Recommendations Introduced To Shipping Operators After The Tenth Fire In The Past 14 Years

The Australian Transport Safety Bureau has issued some safety recommendations to the company and managers of the cargo vessel BBC Rhonetal after an inspection of a fire in the hold of the ship at Port Hedland based in Western Australia.

The vessel was alongside at the Port Hedland on 25 March last year when a fire suddenly broke out in the lower cargo hold. This happened in the middle of hot work with a plasma torch to cut the cargo units’ welded sea fastenings for unloading. The fire wasn’t declared extinguished until three days later.

The ATSB’s transport safety examination into the incident found this to be the 10th such fire incident on a vessel the same parent firm has managed over the past 14 years and the fourth case to be inspected by the ATSB, identifying contributing factors.

Cargo Ship Fire
Image for representation purpose only

The ATSB investigation found the crew members had not assessed the risks related to fire before the commencement of hot work, Angus Mitchell, the ATSB Chief Commissioner, said.
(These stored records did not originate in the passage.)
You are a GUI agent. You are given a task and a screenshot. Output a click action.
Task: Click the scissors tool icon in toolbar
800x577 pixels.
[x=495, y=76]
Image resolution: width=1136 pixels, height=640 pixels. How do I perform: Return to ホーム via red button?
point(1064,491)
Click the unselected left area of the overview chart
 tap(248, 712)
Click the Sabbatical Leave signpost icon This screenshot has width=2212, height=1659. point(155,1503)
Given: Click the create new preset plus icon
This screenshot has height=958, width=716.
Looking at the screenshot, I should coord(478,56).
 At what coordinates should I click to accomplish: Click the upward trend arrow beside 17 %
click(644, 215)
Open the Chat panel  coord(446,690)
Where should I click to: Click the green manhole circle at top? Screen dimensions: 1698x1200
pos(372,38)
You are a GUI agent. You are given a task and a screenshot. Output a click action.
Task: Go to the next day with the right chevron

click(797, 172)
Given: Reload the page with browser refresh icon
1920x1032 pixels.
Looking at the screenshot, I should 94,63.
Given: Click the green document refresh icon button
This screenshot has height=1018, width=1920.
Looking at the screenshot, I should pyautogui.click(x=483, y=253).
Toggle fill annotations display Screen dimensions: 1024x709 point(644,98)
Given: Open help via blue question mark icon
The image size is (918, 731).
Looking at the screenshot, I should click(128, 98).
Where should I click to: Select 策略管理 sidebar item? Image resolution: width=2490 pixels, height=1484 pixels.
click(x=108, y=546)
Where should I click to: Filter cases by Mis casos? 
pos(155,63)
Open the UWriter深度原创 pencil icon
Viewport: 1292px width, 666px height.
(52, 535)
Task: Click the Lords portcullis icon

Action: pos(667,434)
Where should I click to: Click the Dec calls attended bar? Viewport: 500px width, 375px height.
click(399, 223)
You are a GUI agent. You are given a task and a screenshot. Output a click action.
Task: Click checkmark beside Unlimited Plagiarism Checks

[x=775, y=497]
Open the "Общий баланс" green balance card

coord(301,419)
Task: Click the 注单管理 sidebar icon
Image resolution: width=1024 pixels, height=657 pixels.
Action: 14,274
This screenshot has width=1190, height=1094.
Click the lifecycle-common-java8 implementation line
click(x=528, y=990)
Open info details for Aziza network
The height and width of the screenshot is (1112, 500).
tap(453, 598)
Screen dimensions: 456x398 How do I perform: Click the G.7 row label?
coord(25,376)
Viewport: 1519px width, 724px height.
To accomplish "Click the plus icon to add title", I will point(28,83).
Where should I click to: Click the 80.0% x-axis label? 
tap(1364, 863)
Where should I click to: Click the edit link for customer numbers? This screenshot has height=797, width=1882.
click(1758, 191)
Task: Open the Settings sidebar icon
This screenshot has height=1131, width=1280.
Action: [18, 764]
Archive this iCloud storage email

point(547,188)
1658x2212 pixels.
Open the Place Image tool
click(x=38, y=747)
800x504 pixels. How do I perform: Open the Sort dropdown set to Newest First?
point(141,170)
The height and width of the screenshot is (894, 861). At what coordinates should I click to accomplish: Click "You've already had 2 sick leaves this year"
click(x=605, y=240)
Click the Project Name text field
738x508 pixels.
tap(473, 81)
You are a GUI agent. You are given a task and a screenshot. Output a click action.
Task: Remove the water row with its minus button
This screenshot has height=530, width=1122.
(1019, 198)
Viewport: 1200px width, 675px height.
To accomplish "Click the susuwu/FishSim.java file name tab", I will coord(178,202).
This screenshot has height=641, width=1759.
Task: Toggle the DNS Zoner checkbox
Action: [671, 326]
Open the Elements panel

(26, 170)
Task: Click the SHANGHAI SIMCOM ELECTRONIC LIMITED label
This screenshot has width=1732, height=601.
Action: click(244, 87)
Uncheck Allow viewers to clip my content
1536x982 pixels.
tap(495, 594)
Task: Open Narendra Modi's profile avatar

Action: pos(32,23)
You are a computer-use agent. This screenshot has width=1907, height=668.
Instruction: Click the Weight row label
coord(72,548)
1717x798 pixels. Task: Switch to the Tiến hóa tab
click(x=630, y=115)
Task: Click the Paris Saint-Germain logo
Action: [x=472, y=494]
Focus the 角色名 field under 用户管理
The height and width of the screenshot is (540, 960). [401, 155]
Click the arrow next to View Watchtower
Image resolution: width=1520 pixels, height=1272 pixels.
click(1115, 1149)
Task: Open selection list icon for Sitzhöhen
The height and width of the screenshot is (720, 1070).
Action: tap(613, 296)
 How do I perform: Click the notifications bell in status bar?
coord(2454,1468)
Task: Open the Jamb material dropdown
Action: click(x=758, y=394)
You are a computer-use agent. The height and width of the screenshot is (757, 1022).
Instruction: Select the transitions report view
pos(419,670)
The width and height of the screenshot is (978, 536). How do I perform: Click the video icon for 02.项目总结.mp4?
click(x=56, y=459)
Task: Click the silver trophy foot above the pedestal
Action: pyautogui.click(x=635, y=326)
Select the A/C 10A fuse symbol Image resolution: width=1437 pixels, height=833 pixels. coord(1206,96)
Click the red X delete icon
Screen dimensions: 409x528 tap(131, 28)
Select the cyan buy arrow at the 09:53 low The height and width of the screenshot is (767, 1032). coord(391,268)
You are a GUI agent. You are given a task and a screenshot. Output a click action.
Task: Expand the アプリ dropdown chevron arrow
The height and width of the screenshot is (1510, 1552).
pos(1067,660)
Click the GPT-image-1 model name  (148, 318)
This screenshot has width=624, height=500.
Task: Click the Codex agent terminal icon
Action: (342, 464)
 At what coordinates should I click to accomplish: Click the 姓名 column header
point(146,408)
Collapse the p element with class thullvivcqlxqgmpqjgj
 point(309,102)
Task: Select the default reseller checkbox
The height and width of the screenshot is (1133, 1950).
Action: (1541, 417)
Therefore, a continuous fire watch wasn’t maintained, and precautions were not taken to protect cargo from catching fire.

The ATSB found out that the BBC Rhonetal’s managers had not effectively implemented the shipboard’s safety management system processes to stop the fire.

The continuing incidence of fires on the cargo holds of ships while carrying out hot work highlights the imperativeness of adhering to shipboard processes and recognized safe work-specific guidelines for hot work, Mitchell stated.

BBC Rhonetal’s managers have recently advised the ATSB regarding the procedures for hot work and how to amend those to better and further describe the role of the fire watch, emphasizing the crucial role in fire prevention. The fire watch requirements will be integrated into the hot work permit procedure, and additional equipment for the fire watch must be distributed across the fleet.

The company intends to undertake measures to educate crew members on the amended processes and additional equipment, including implementing a video exclusively for training.

While the ATSB considers the safety actions proposed by the ship’s managers for such a case has the potential to address the hot work safety issue, no timeline has yet been provided for the implementation, and the ATSB has issued a formal recommendation to the vessel managers, and the parent firm, Mitchell noted.

A safety recommendation from the ATSB remains open until it has been satisfied and the responsible organization has addressed the safety issues already identified.

The ATSB has been recommending that the ship’s manager, Briese Heavylift, and its parent firm Briese Schiffahrts, take safety actions to ensure that safety management system measures are implemented on BBC Rhonetal and other relevant vessels across the fleets, Mitchell specified.

Ship managers and operators must ensure that their safety management system protocols for hot work are suitable and adequately implemented on board ships. This needs regular verification, so ships’ crew members understand and follow the prescribed safe work practices related to hot work.